» **TASK REQUIREMENTS**:
Copy the records below exactly, starting at the line that contains "The image size" and ending at the line that contains "This screenshot has"; leave out any pictures.

=== EXTRACTED INFORMATION ===

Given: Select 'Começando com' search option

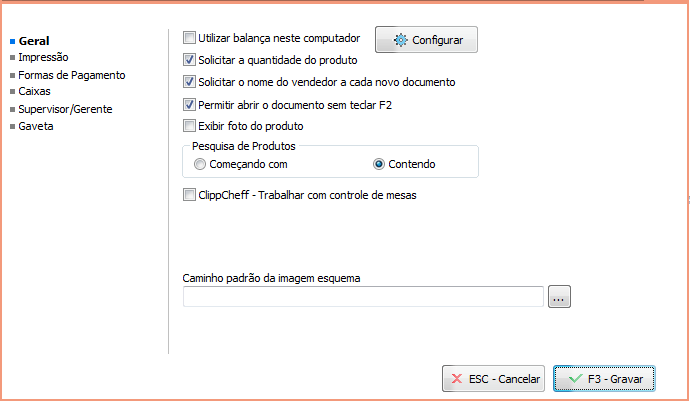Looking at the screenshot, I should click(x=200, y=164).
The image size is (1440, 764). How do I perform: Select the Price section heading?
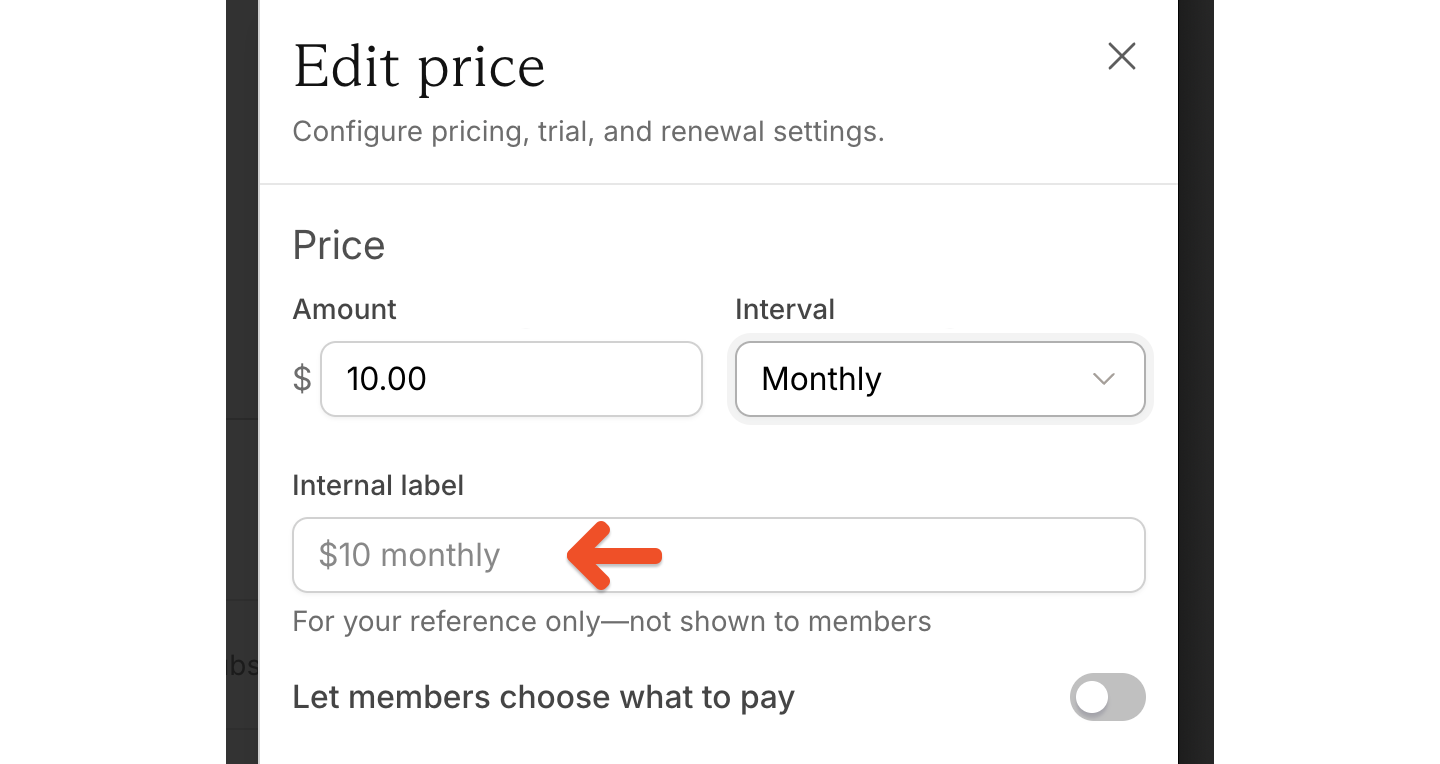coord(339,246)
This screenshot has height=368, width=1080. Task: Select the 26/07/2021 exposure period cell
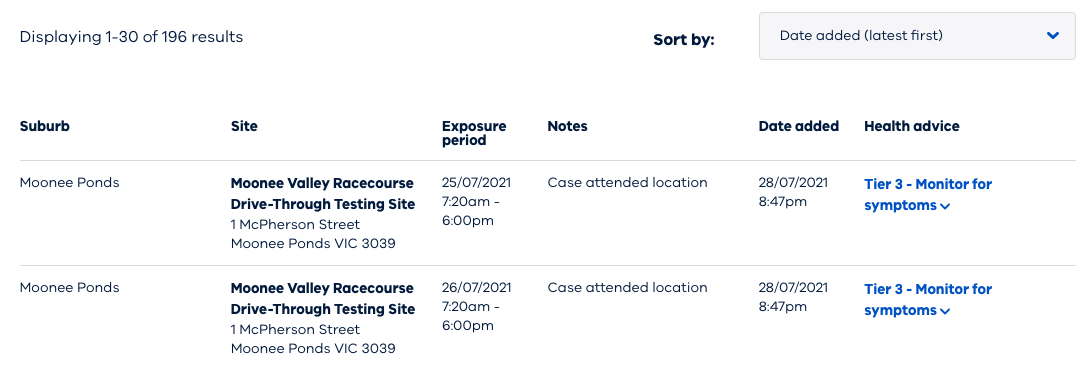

===
=== EXTRACTED INFORMATION ===

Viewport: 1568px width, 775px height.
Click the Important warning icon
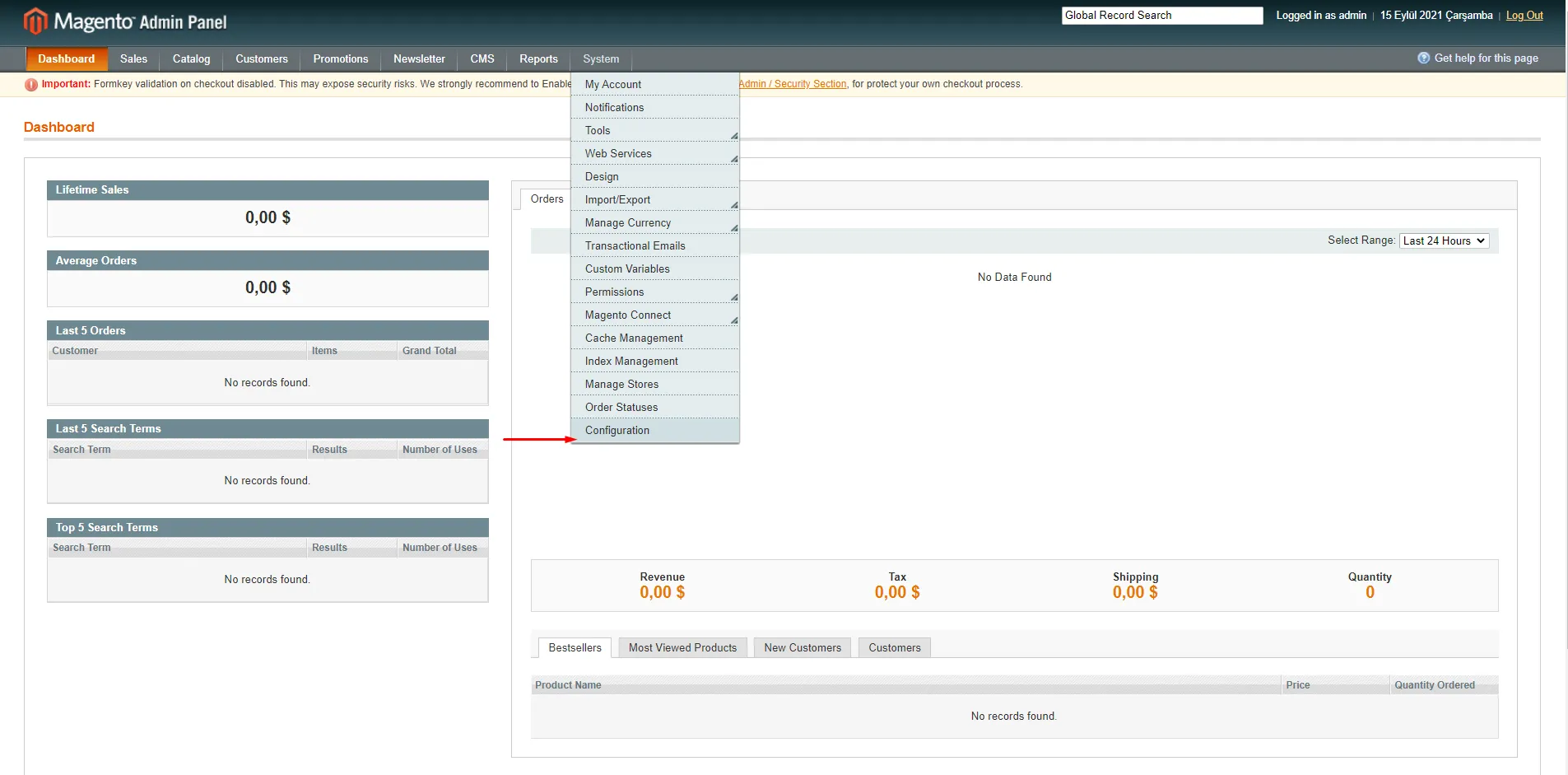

===
=== EXTRACTED INFORMATION ===

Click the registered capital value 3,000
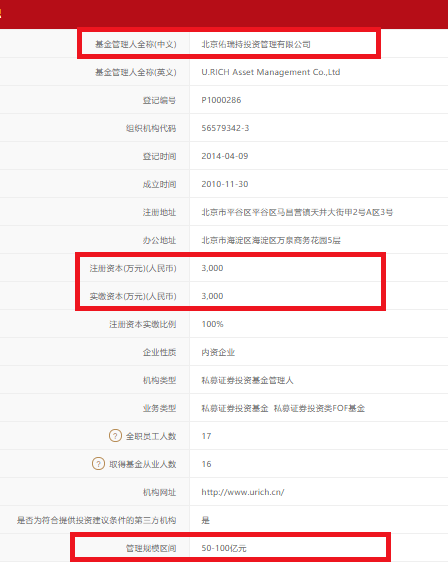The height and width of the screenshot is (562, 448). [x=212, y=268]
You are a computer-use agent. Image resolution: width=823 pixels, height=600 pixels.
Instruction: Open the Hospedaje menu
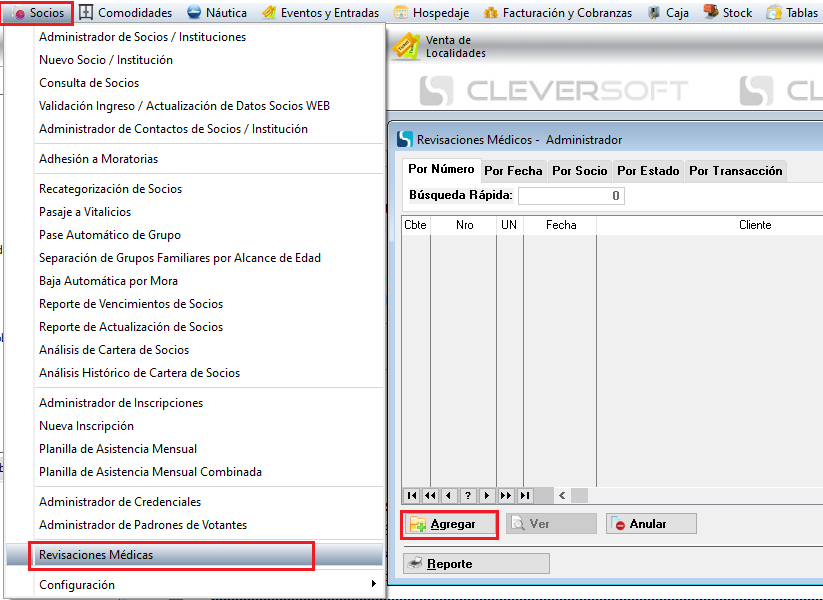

===

» **COMPLETED TASK**:
The image size is (1440, 764). How do I perform: Select the Price section heading?
coord(339,246)
This screenshot has height=368, width=1080. Task: Select the 26/07/2021 exposure period cell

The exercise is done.